Hogeschool Leiden

Precision Food Safety

Sleuteltechnologieën stellen ons in staat om steeds doelgerichter te handelen. Voedselveiligheid is een belangrijk gebied waar deze technologieën een rol kunnen spelen. Een voorbeeld is de inzet van nieuwe DNA‐technieken om de bron van een voedselinfectie op te sporen. Dat dit geen science fiction meer is bleek onlangs uit het achterhalen van de bron van een reeks ernstige besmettingen met de bacterie Listeria monocytogenes; met behulp van Whole Genome Sequencing (WGS) kon de bron, een vleeswarenfabriek, worden achterhaald. Op dit moment wordt deze analysetechniek vooral ingezet door overheidsinstanties, maar het biedt ook perspectief voor de beheersing van de voedselveiligheid door de bedrijven zelf.
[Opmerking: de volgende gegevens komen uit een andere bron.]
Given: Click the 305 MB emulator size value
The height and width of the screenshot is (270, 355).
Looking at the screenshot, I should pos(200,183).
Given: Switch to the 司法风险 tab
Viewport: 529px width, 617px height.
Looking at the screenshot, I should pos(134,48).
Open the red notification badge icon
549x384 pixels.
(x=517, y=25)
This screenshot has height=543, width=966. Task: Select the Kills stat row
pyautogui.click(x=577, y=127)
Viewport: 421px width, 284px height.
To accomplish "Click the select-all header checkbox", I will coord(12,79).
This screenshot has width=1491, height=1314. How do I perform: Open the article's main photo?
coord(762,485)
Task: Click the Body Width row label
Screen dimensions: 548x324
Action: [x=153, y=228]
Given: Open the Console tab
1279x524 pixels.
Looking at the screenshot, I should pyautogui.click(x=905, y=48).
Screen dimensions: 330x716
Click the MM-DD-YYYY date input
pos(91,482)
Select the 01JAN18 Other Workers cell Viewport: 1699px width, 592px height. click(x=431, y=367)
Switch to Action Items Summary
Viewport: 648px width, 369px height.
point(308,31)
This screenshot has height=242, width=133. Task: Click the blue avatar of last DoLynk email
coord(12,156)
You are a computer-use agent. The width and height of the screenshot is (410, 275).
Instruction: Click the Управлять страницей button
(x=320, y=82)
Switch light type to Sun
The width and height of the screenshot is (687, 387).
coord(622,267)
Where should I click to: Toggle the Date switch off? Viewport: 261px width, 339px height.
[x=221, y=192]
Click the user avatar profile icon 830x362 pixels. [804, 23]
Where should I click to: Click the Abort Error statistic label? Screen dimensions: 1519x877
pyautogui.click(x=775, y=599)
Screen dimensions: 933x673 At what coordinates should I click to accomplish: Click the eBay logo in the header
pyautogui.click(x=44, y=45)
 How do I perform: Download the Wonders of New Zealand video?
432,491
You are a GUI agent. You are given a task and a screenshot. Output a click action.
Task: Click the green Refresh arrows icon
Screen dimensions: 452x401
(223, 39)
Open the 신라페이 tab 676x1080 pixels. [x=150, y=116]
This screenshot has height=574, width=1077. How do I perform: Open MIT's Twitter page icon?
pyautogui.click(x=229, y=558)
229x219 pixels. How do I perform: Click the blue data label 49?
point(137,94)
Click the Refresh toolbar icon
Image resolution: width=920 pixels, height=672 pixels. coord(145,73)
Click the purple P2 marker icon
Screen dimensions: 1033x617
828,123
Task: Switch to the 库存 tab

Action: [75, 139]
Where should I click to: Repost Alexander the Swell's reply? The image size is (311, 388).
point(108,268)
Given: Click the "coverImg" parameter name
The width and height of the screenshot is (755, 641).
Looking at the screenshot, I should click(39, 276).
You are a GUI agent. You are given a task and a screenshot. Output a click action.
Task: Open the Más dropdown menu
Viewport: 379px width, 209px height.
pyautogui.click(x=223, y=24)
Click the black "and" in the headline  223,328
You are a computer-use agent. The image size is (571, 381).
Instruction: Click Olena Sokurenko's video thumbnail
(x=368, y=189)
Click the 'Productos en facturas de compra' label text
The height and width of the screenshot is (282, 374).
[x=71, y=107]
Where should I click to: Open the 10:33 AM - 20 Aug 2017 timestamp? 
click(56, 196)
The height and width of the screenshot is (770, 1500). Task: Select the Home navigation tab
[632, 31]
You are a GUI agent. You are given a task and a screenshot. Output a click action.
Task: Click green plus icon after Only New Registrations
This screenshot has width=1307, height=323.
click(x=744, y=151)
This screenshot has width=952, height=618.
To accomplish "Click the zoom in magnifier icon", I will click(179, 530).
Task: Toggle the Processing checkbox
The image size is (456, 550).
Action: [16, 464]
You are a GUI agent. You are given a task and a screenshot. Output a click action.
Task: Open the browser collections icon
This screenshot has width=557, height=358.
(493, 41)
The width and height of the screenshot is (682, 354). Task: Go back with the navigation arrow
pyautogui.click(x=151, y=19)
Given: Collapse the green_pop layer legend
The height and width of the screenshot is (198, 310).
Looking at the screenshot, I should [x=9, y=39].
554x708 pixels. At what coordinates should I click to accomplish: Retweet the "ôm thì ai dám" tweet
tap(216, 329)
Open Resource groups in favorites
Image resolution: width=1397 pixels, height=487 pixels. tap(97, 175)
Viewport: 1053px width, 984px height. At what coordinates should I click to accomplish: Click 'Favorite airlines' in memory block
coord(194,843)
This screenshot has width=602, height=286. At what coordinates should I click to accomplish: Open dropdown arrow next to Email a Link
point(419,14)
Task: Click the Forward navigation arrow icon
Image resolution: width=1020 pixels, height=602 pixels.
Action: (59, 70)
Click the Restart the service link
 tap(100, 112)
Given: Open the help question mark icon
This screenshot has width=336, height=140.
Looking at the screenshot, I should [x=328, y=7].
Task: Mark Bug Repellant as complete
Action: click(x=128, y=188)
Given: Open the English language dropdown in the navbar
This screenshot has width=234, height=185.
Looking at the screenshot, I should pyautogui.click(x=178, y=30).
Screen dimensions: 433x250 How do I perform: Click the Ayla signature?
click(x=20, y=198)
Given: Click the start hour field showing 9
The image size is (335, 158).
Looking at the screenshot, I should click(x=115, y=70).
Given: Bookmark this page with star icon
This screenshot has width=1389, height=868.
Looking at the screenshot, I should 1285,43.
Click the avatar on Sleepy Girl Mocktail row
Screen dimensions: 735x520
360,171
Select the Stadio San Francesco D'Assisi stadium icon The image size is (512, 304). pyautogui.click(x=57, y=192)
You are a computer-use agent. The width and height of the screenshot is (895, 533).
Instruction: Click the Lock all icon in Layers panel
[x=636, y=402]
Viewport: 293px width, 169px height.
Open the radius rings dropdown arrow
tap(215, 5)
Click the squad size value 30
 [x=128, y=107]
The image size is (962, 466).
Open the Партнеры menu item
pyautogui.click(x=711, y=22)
Het doel van het Precision Food Safety project is om de voedselverwerkende industrie voor te bereiden op de uitdagingen en mogelijkheden van het gebruik van moderne DNA‐sequencing technologieën voor de monitoring en controle van de productiefaciliteiten op pathogene bacteriën. In het project zal de mogelijkheid van toepassing van WGS voor de detectie van pathogene bacteriën in de productieketen worden onderzocht. Hiervoor zal de MinION een mini DNA‐sequencer worden ingezet.

Tijdige detectie en identificatie van pathogene bacteriën stelt bedrijven in staat tot sneller ingrijpen, waarmee kan worden voorkomen dat besmette producten in de winkelschappen terecht komen. Daarnaast zullen de effecten van hygiënische maatregelen worden onderzocht en een visualisatietool worden ontwikkeld waarmee de resultaten van het onderzoek van een productielocatie kunnen worden weergegeven. De focus zal liggen op Listeria monocytogenes, omdat deze bacterie momenteel gezien wordt als de grootste voedselveiligheidsuitdaging in deze tijd. De in het project ontwikkelde methoden moeten de voedingsindustrie tools in handen geven voor “precision food safety”. In het project participeren bedrijven uit verschillende sectoren van de voedselverwerkende industrie en bedrijven die diensten verlenen op het gebied van voedselveiligheid.

Technieken

  • Whole Genome Sequencing
  • Multilocus sequence typing
  • Metagenomics
  • Biochemische test zoals API‐Listeria
  • MALDI‐TOF massa spectrometrie (BioTyper of VitekMS)
  • Ribotyping, REP‐PCR, Pulsed‐field gelelectroforese en andere fingerprint‐genererende DNA technieken
  • DNA extractie

Projectinformatie

Type project RAAK-mkb
Looptijd 1-9-2020 t/m 31-08-2022
Status Lopend

Onderzoeksgroep(en)

Innovatieve Moleculaire Diagnostiek, Bio-informatica
Projectleiding Walter Zuijderduin, Marijke Mostert
Docentonderzoeker(s) Floyd Wittink (BI), Koen Bossers (BI), Ken Kraaijeveld (BI)
Analist(en) Stef Pieterman, Nikola Petrusevski, Angela Hoogenboom, Mara Kroner
Student(en) 4 studenten BM 4e jaars, 1 student BI 4e jaars, 1 student MLO 4e jaars
Partner(s) WFC, BaseClear, Van Wijnen, Kennemer Visgroep, Heemskerk B.V., Zwanenberg, Vleesbedrijf Huls B.V., Eco2Clean B.V., Groentenenfruit Huis, Stichting Food Compass, Visfederatie.